◆ Consignes de l'exercice ◆
a - Dans le texte sur l'estime de soi des jeunes, quelle échelle a servi à mesurer l'estime de soi ?
b - Recopiez, s'il vous plaît, le passage du texte sur l'estime de soi des jeunes qui va de « Cela étant, nous » jusqu'à « confiance en eux-mêmes. » inclus.

◆ Texte à lire ◆
Au terme de leur passage dans le projet, notre mesure effectuée à l’aide d’échelles [1]L’estime de soi a été mesurée à l’aide d’une échelle de Rosenberg et le locus of control à l’aide des indicateurs développés par Latina, J., Rastoldo, F., Ferro Luzzi, G. & … Continue reading montre une amélioration générale de l’estime que les jeunes ont pour eux-mêmes ainsi qu’un déplacement vers le sentiment de contrôler leur vie plutôt que de dépendre d’évènements externes sur lesquels ils n’auraient pas de prise. 

Ces résultats font l’objet d’une mesure expérimentale dans ce type d’étude et doivent être considérés avec prudence. En effet, notre échantillon est restreint et nous ne disposons pas d’une même mesure pour un groupe contrôle de jeunes qui n’auraient pas participé au projet.

Cela étant, nous pouvons tout de même esquisser quelques hypothèses quant à l’influence de la participation au projet PP2 sur le niveau d’estime d’eux-mêmes des jeunes et leur sentiment de contrôler par eux-mêmes leur vie. Nos mesures basées sur des échelles utilisées dans le questionnaire ont été complétées par des entretiens avec les jeunes. L’analyse de ces entretiens montre que les jeunes verbalisent assez facilement le sentiment d’avoir repris de la confiance en eux-mêmes.

Par exemple Chiara qui, à l’entrée dans le projet, témoignait d’une très faible estime d’elle-même explique clairement au terme de son parcours à BAB-VIA le sentiment d’avoir retrouvé de la confiance et une image positive d’elle-même.

C’est simple. Le fait que j’ai déjà acquis une confiance en moi, ça me permet d’avoir une ouverture sociale beaucoup plus… positive. C’est bête, mais il suffit qu’on s’aime un peu pour qu’on puisse « aimer les autres », ou accepter que les autres viennent à nous.

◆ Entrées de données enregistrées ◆

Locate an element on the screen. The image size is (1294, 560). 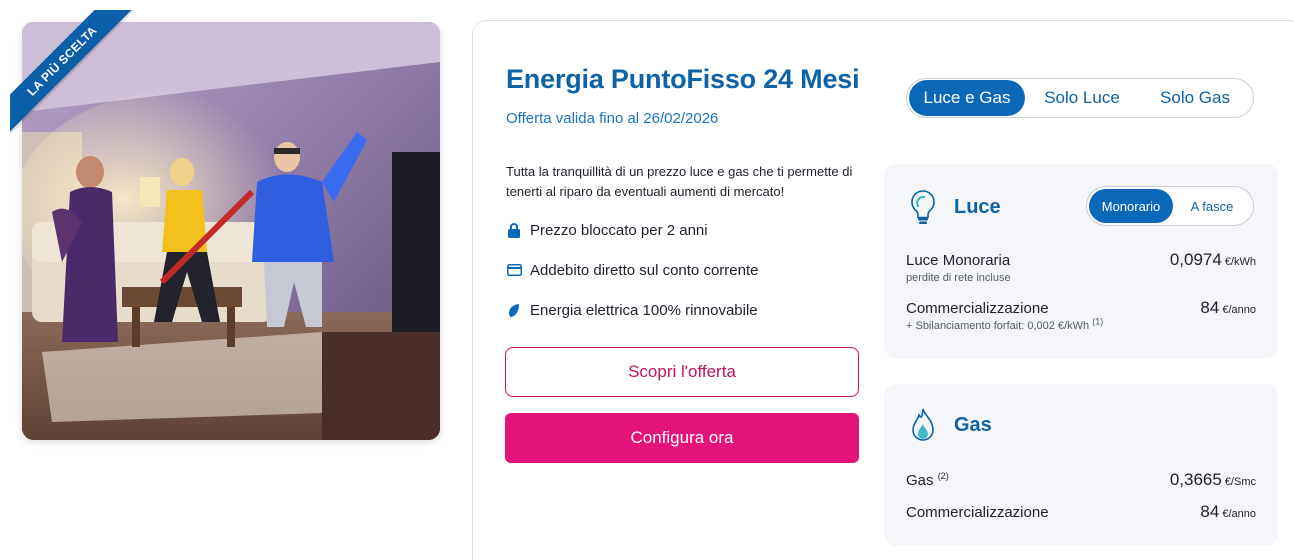
price-unit: €/Smc is located at coordinates (1240, 482).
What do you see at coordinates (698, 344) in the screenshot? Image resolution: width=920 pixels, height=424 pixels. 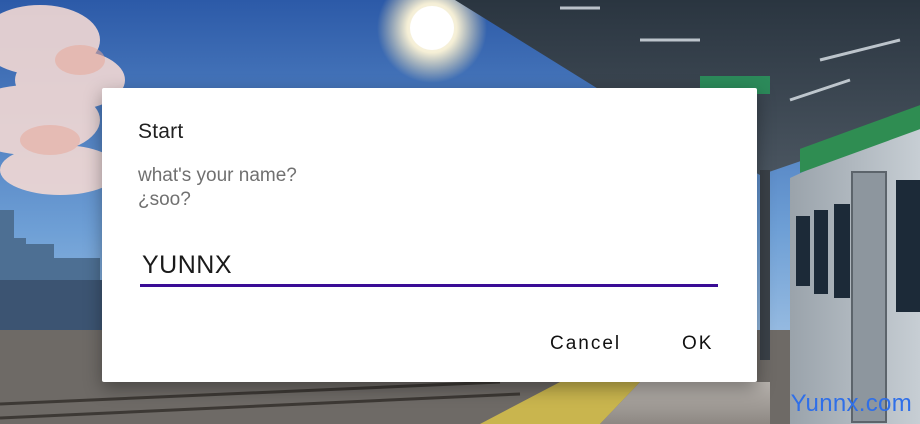 I see `ok-button: OK` at bounding box center [698, 344].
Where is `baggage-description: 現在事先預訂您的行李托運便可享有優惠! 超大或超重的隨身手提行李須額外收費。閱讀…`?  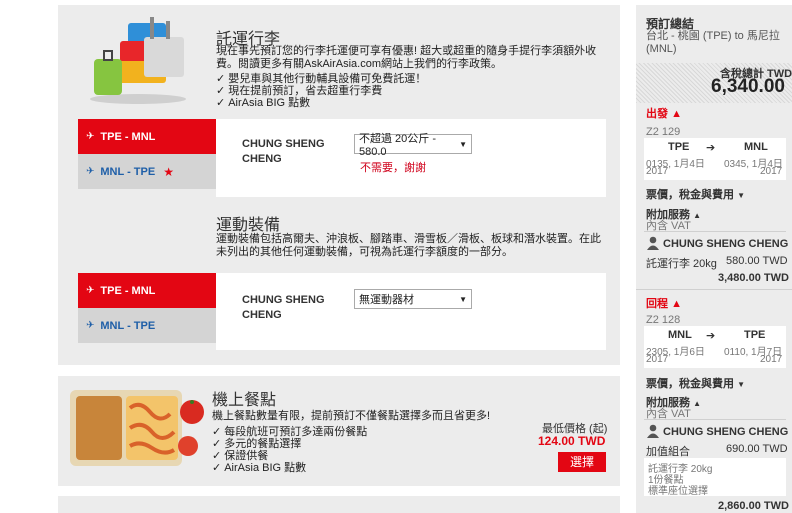
baggage-description: 現在事先預訂您的行李托運便可享有優惠! 超大或超重的隨身手提行李須額外收費。閱讀… is located at coordinates (406, 58).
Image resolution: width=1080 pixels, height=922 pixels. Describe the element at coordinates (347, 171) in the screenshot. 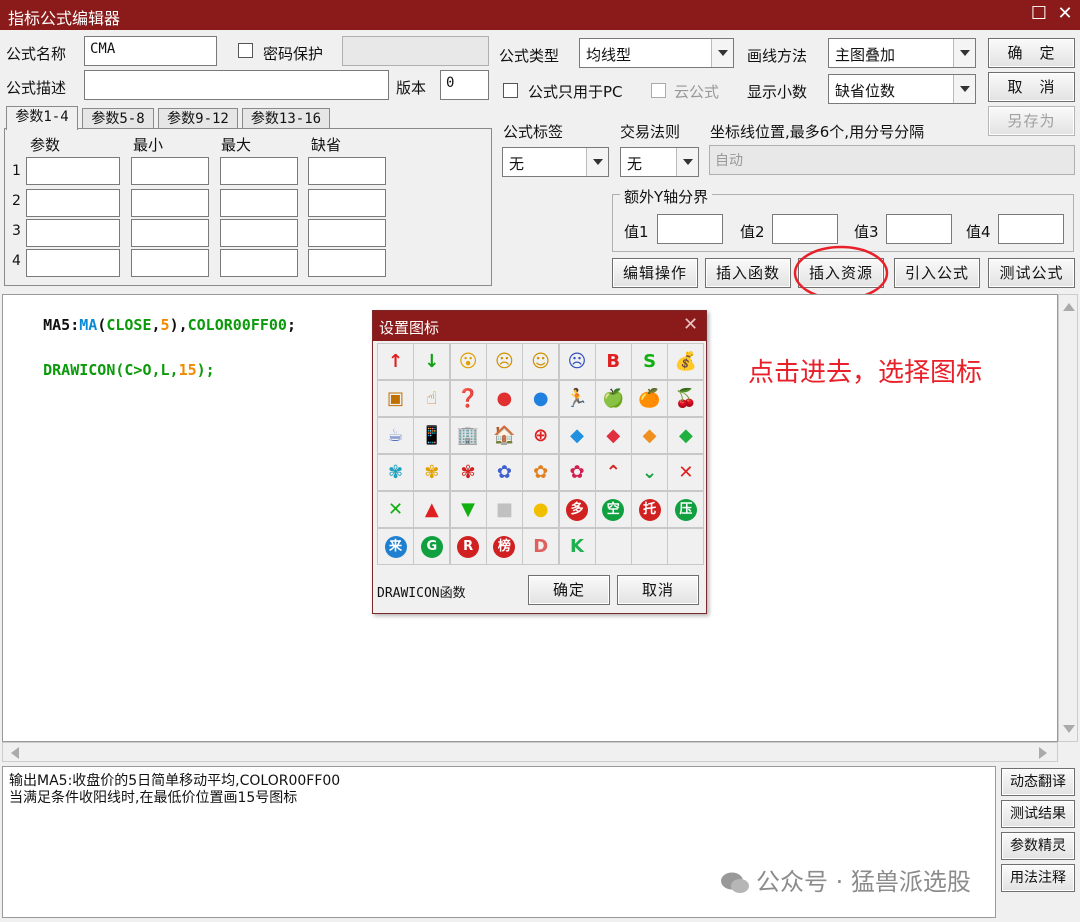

◆ Réponses ◆
a - Une échelle de Rosenberg.

b -
Cela étant, nous pouvons tout de même esquisser quelques hypothèses quant à l’influence de la participation au projet PP2 sur le niveau d’estime d’eux-mêmes des jeunes et leur sentiment de contrôler par eux-mêmes leur vie. Nos mesures basées sur des échelles utilisées dans le questionnaire ont été complétées par des entretiens avec les jeunes. L’analyse de ces entretiens montre que les jeunes verbalisent assez facilement le sentiment d’avoir repris de la confiance en eux-mêmes.